START DATA
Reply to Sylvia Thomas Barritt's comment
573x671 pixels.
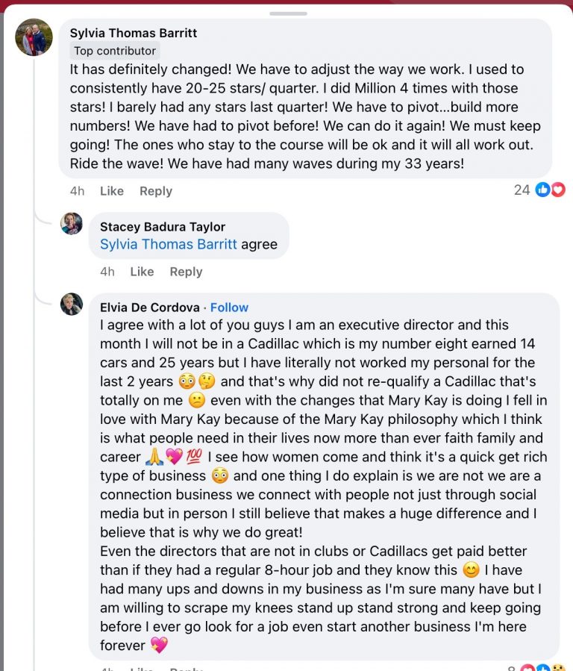point(155,190)
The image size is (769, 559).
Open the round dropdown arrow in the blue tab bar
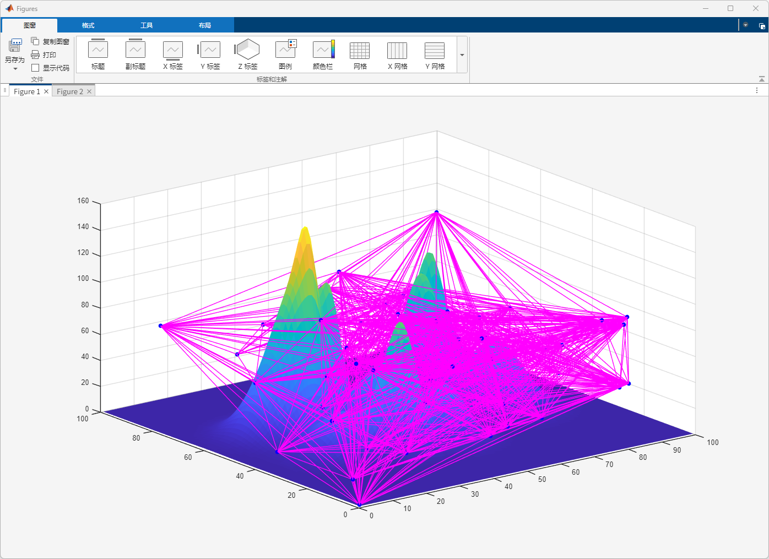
END DATA
* _TASK TO CARRY OUT_
Repeat the records above word for word, keeping no pictures in the copy.

* _PROBLEM SOLUTION_
Reply to Sylvia Thomas Barritt's comment
573x671 pixels.
point(155,190)
The image size is (769, 559).
Open the round dropdown arrow in the blue tab bar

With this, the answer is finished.